El resentimiento de todos aquellos falsos sabios que él había desenmascarado explicarían las calumnias. Luego pasó a rebatir con lógica implacable los alegatos de sus acusadores y reputó su labor en la ciudad como la de un tábano que despierta a un caballo perezoso. A la hora de proponer sentencias, los acusadores pidieron la pena de muerte, Sócrates en cambio, propuso ser agasajado por el Estado y sugirió una multa irrisoriamente baja para conmutar la pena capital. Su actitud desafiante enojó al jurado y una mayoría votó su ejecución por cicuta. Mucho se ha especulado sobre esta acritud, y hasta arrogancia, de Sócrates que complicó una querella de rutina y lo llevó a la muerte.

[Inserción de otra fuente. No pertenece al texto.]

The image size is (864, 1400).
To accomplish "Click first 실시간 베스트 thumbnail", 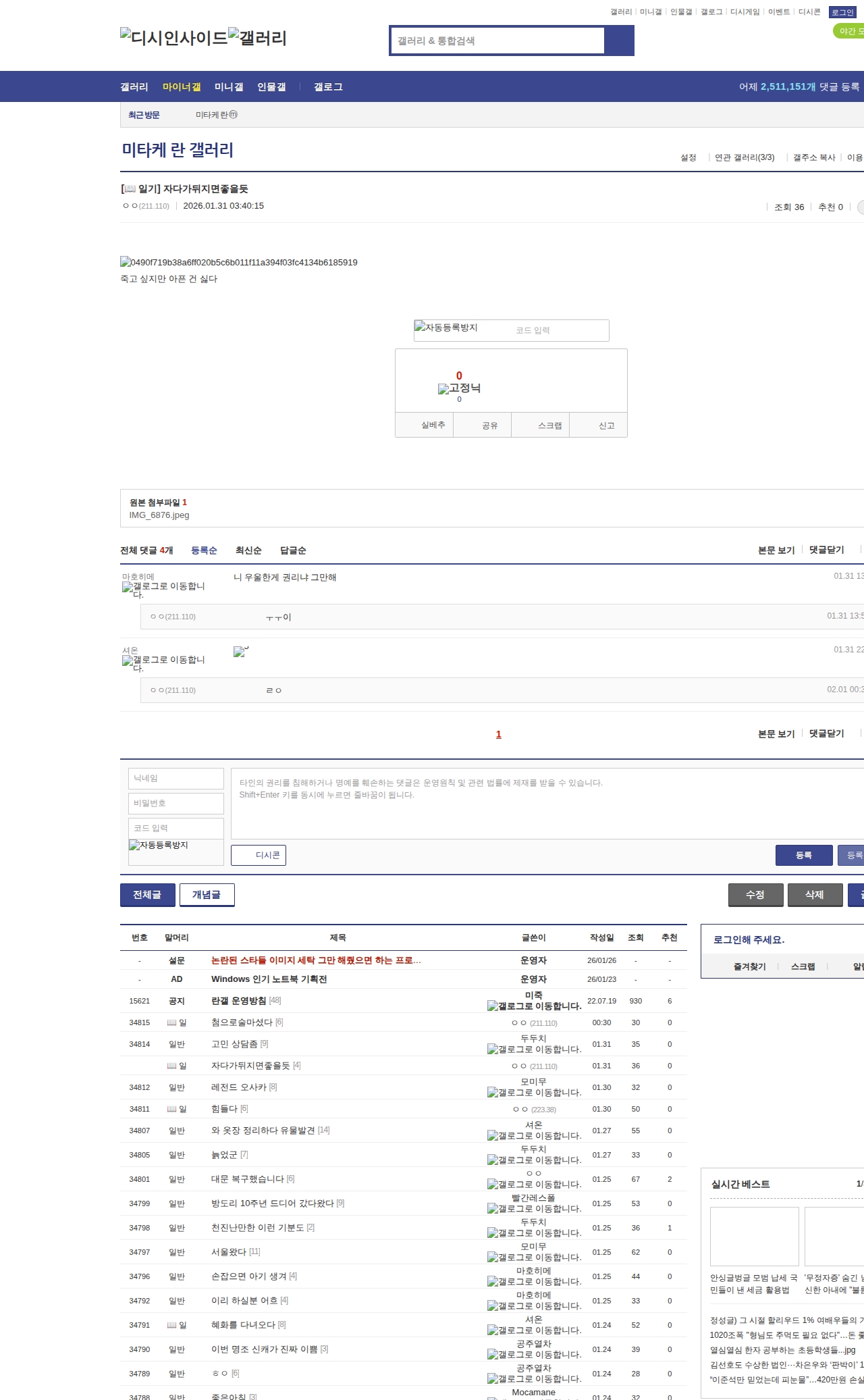I will point(754,1237).
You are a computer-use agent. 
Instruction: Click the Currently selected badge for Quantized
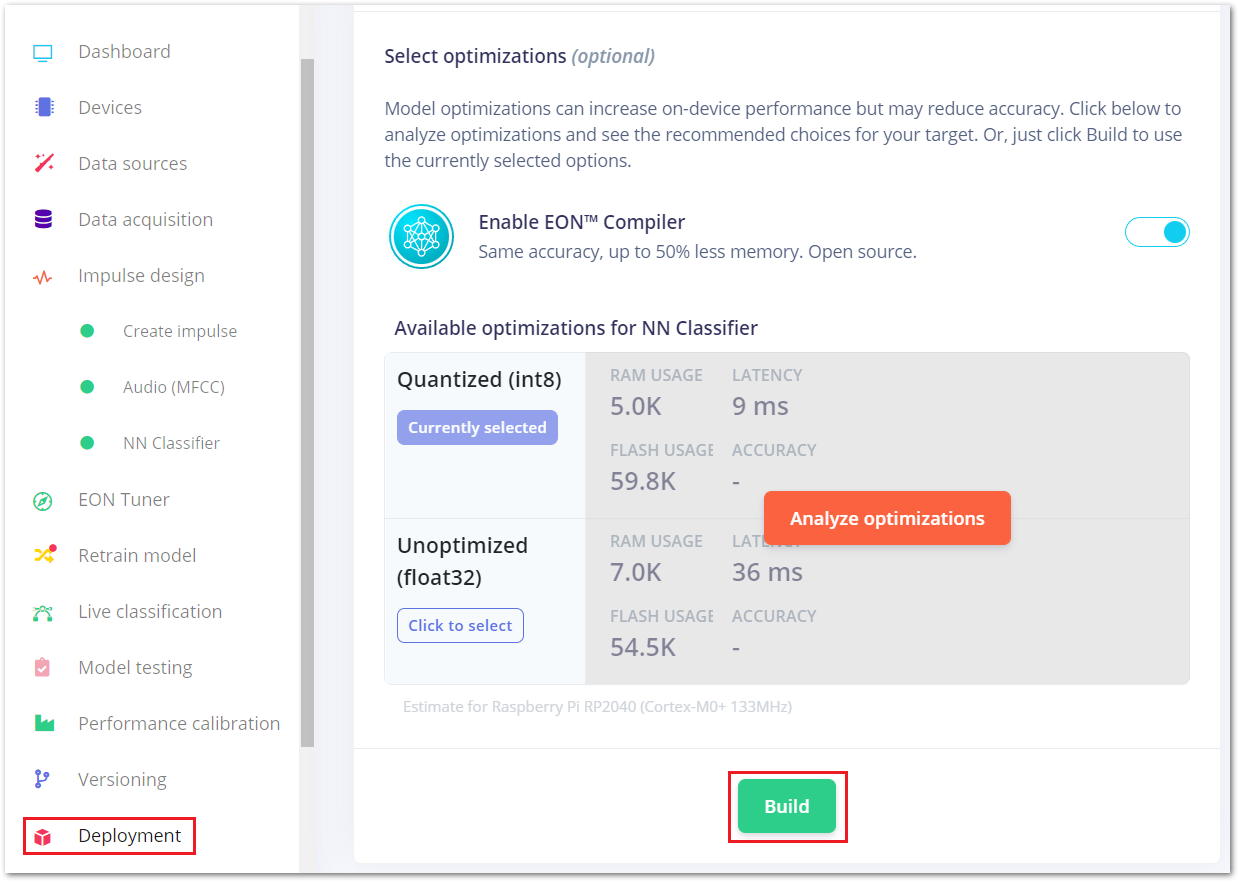coord(477,428)
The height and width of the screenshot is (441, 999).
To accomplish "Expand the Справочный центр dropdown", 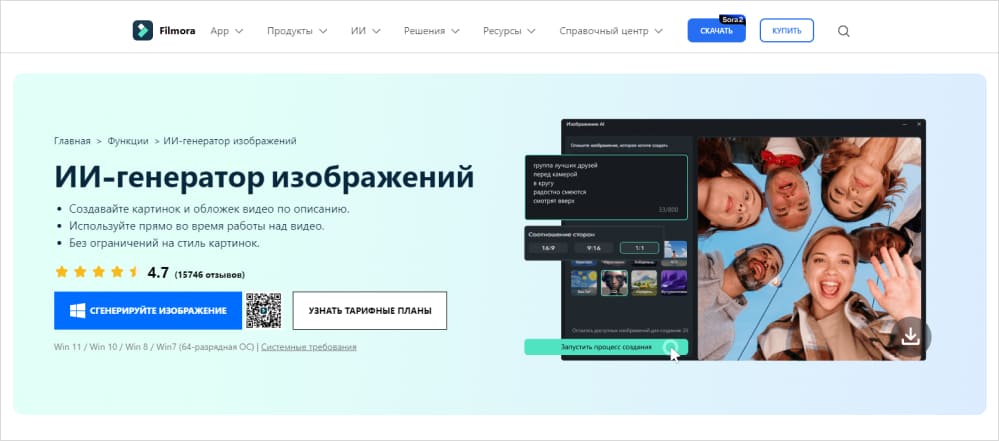I will [x=610, y=31].
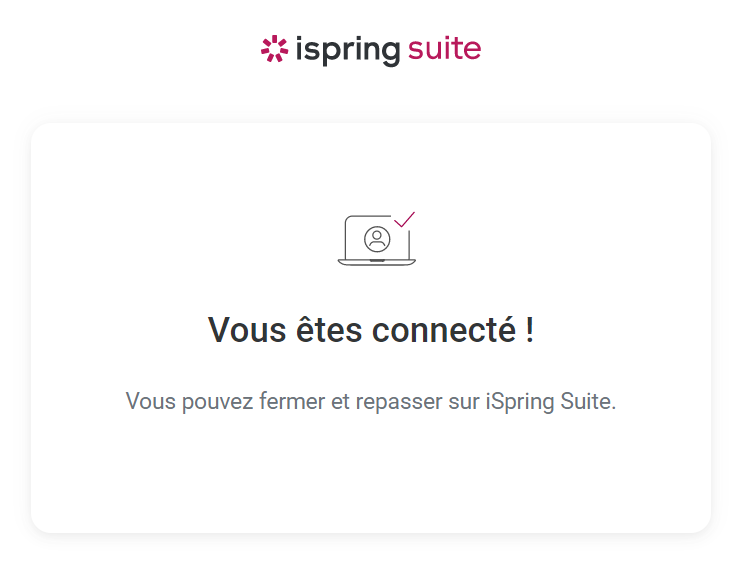Click the "ispring" word in the header logo
Screen dimensions: 749x585
click(347, 49)
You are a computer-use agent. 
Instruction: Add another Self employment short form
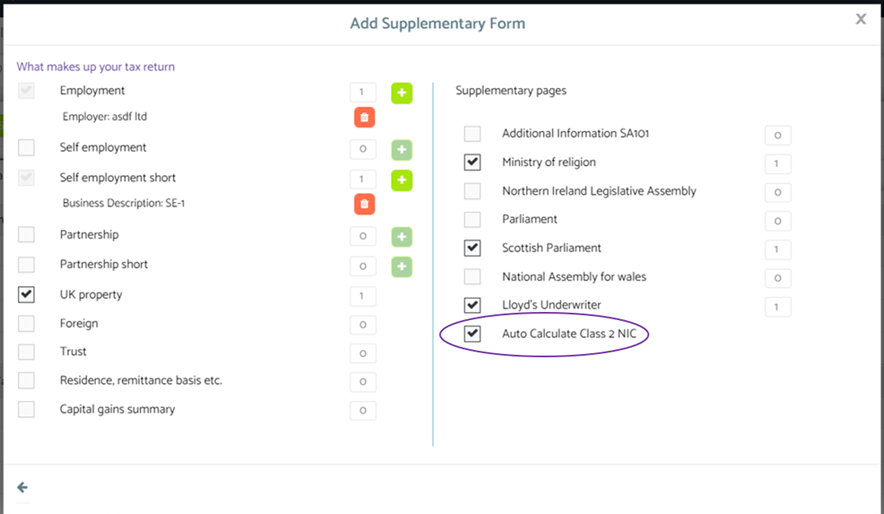coord(401,180)
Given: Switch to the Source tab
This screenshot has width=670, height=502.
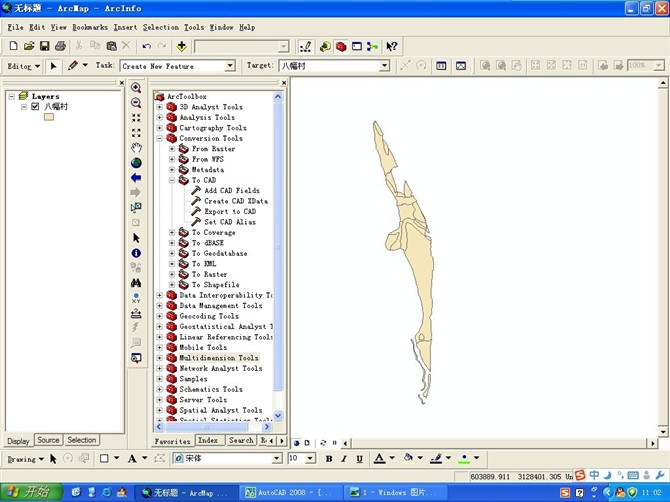Looking at the screenshot, I should click(x=48, y=440).
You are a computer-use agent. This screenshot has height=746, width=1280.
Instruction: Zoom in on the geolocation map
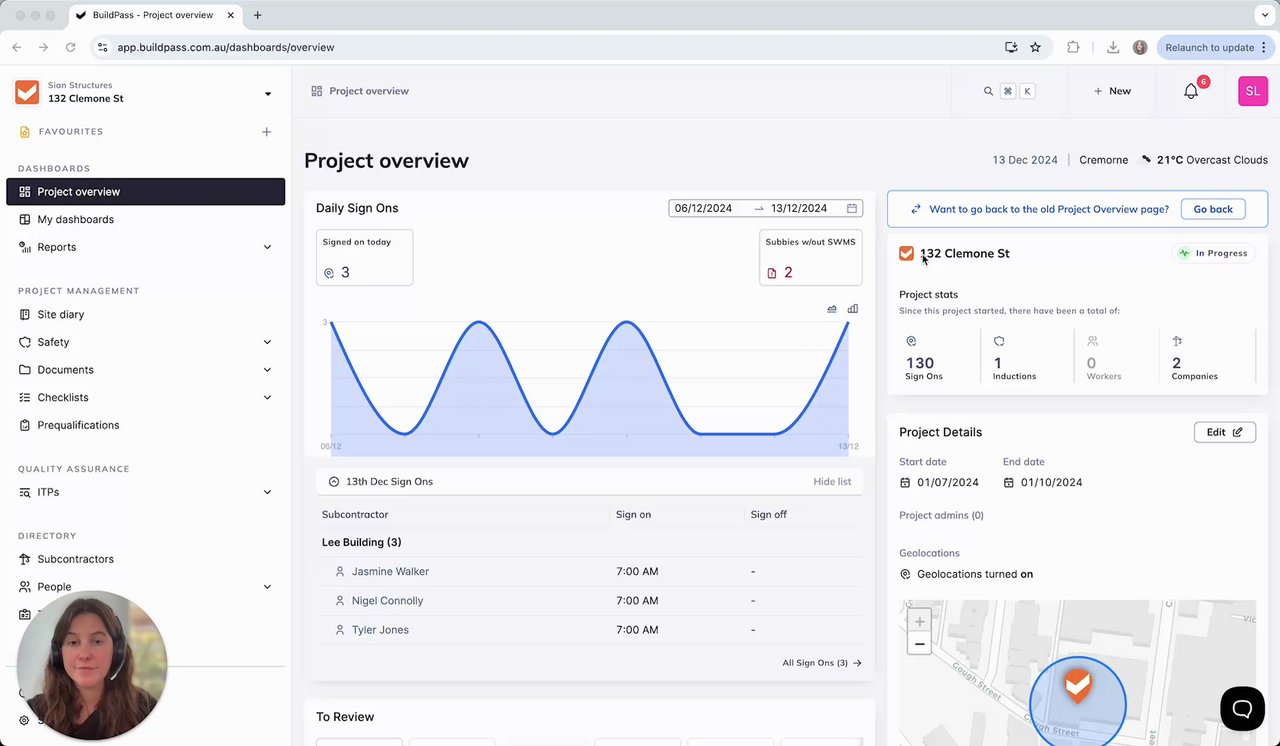click(x=920, y=621)
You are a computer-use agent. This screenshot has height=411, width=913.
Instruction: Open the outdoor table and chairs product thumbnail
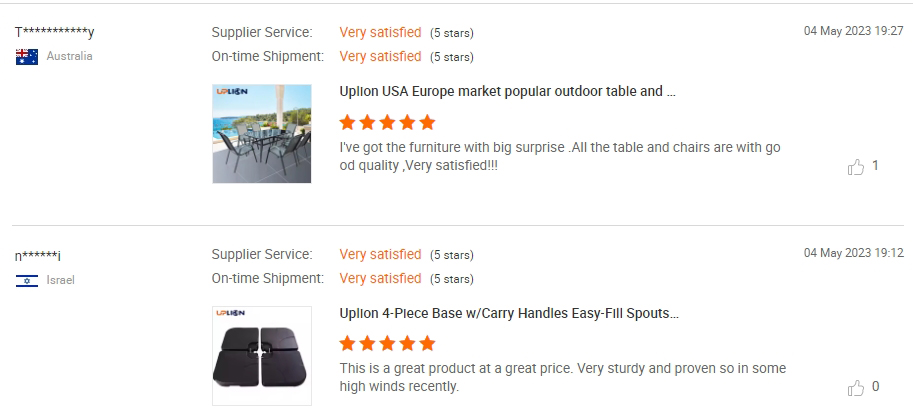(x=261, y=133)
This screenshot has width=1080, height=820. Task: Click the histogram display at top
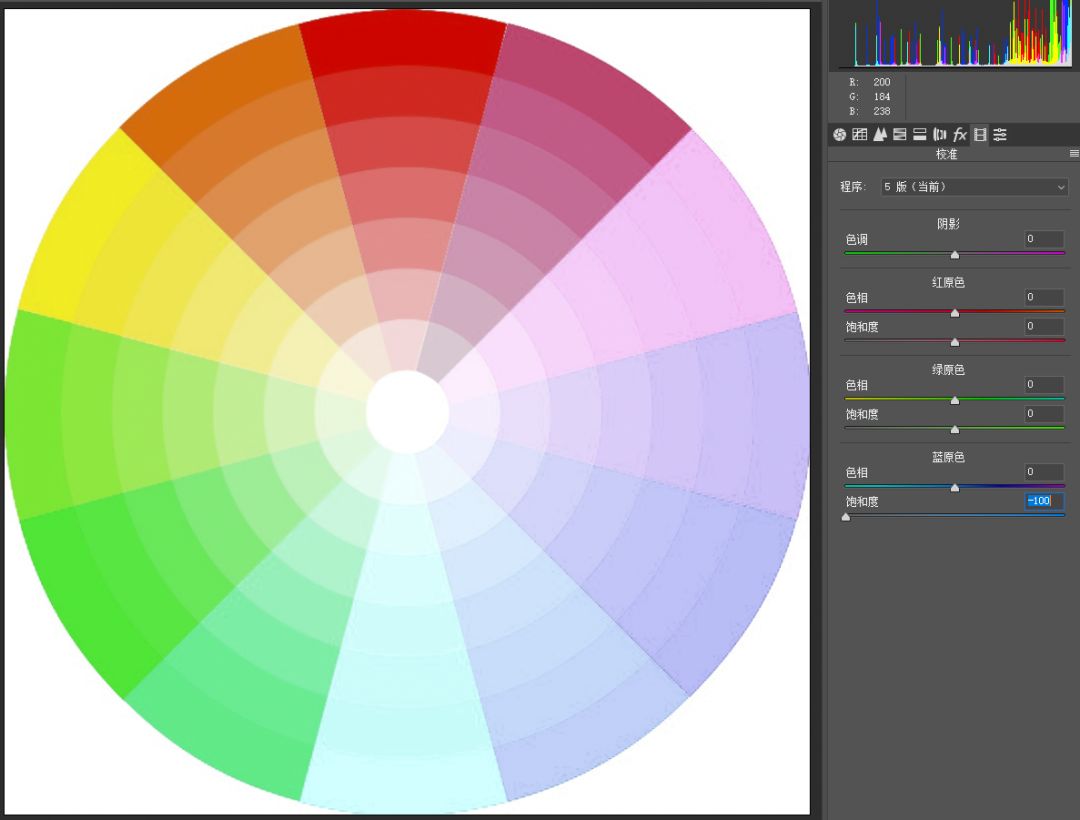[955, 33]
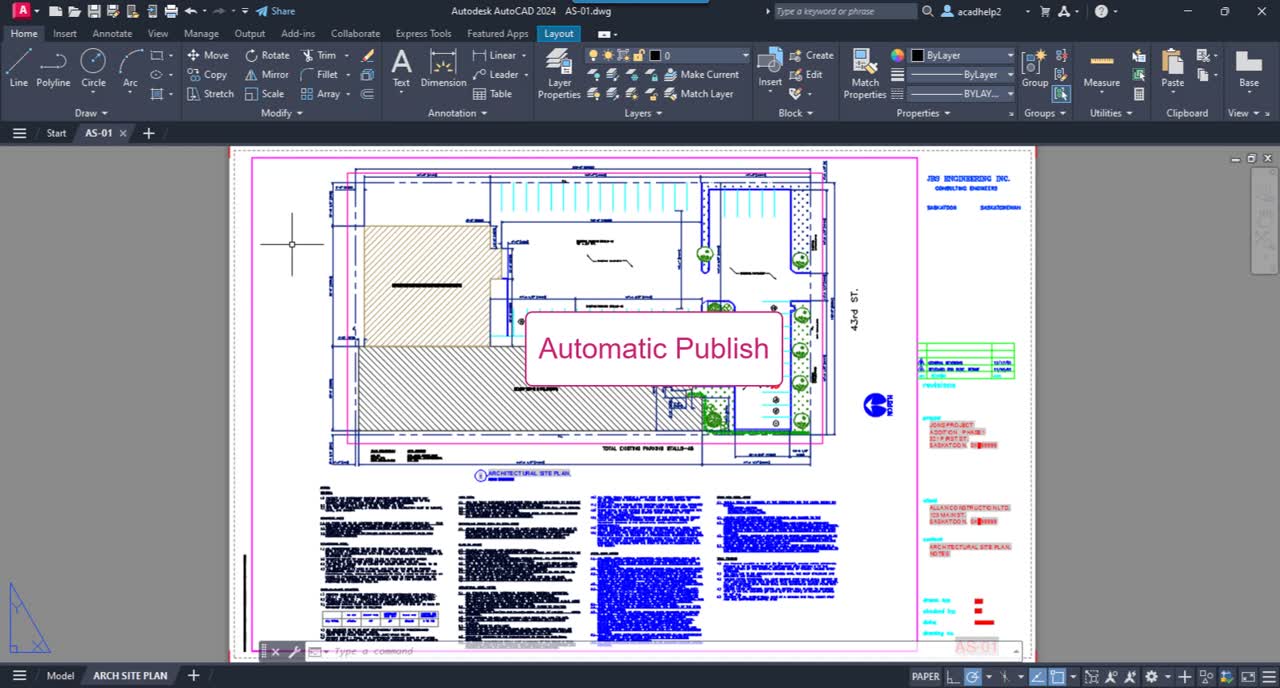Expand the Draw panel options

pyautogui.click(x=91, y=113)
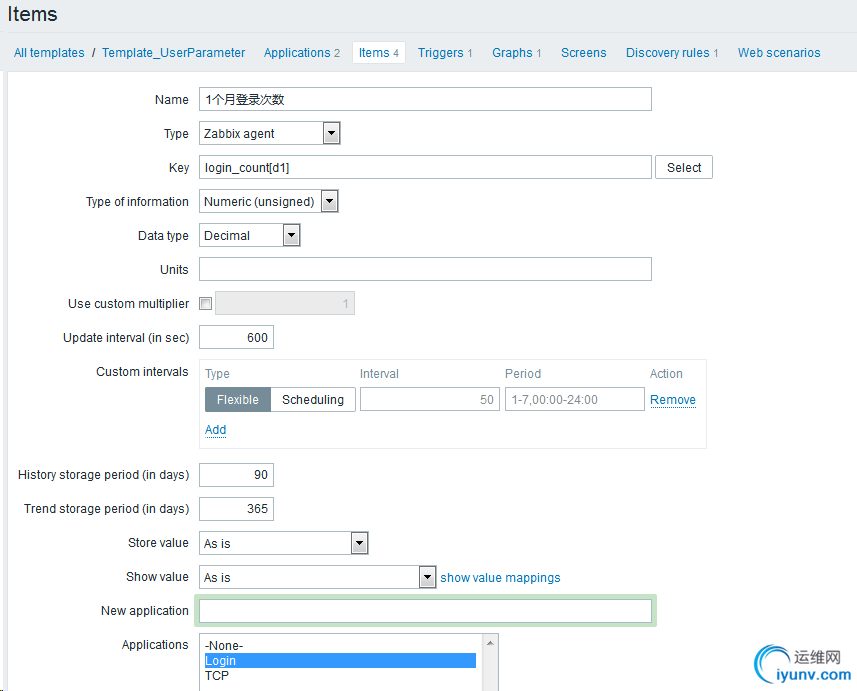Go to the Discovery rules tab
This screenshot has height=691, width=857.
(667, 53)
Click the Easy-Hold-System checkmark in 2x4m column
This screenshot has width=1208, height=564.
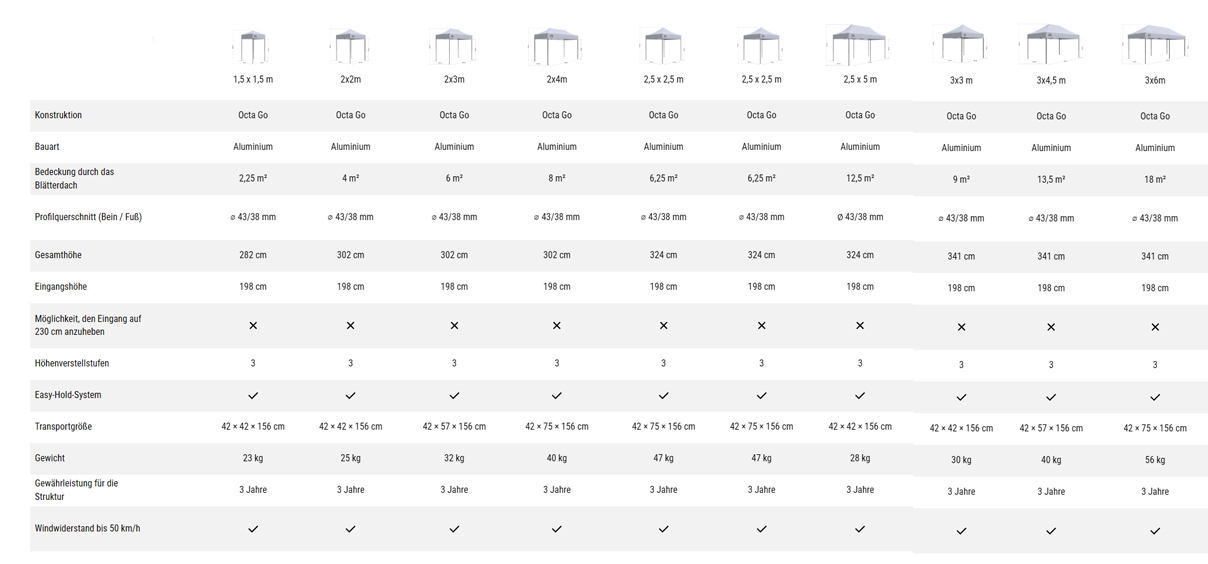tap(557, 396)
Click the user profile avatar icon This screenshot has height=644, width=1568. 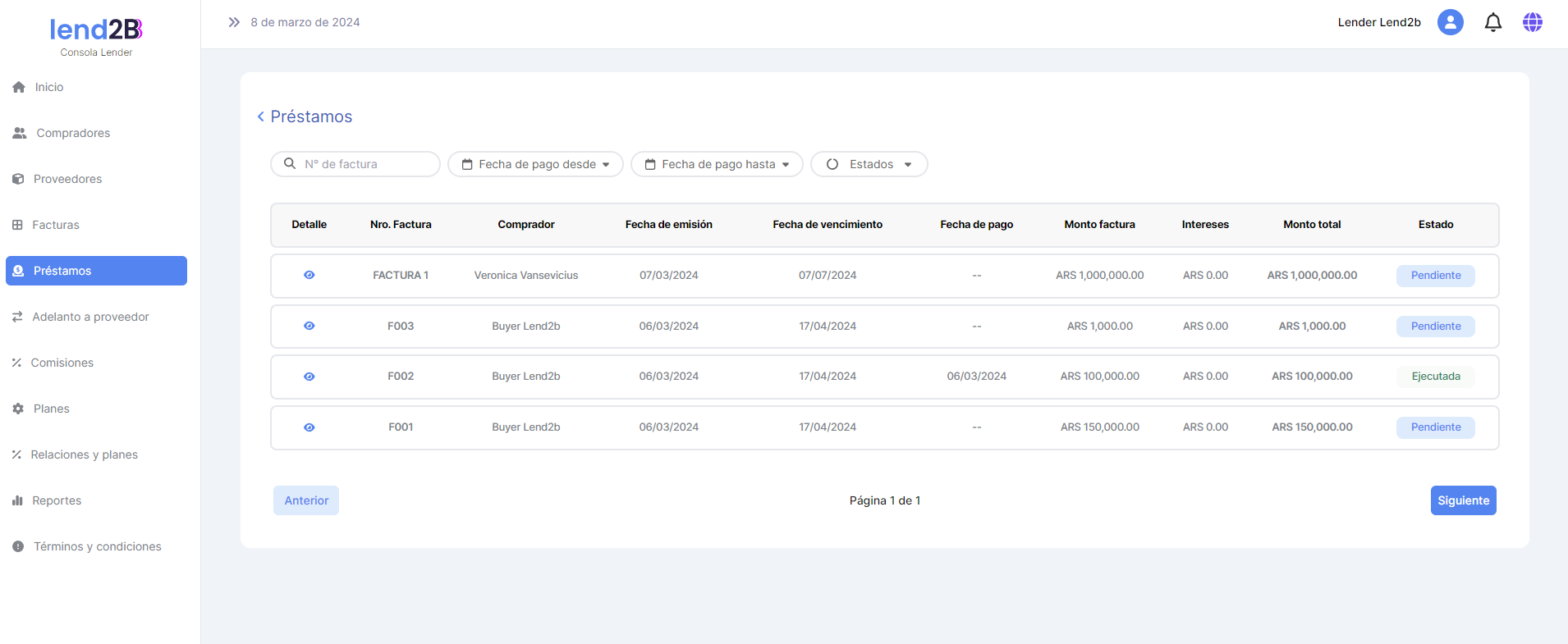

En el diálogo platónico, Critón, Sócrates distingue el mal juicio de los hombres de la pertinencia de las leyes y desarma de manera tan elocuente como conmovedora, los argumentos con que sus discípulos lo incitan a huir. Sócrates, ya con bien vividos 70 años, estaba plenamente consciente del costo de la incongruencia entre la palabra y el acto y sabía que la rectitud de sus pesquisas y la virtud de su insapiencia serían fijadas para siempre con el poderoso adhesivo del sacrificio.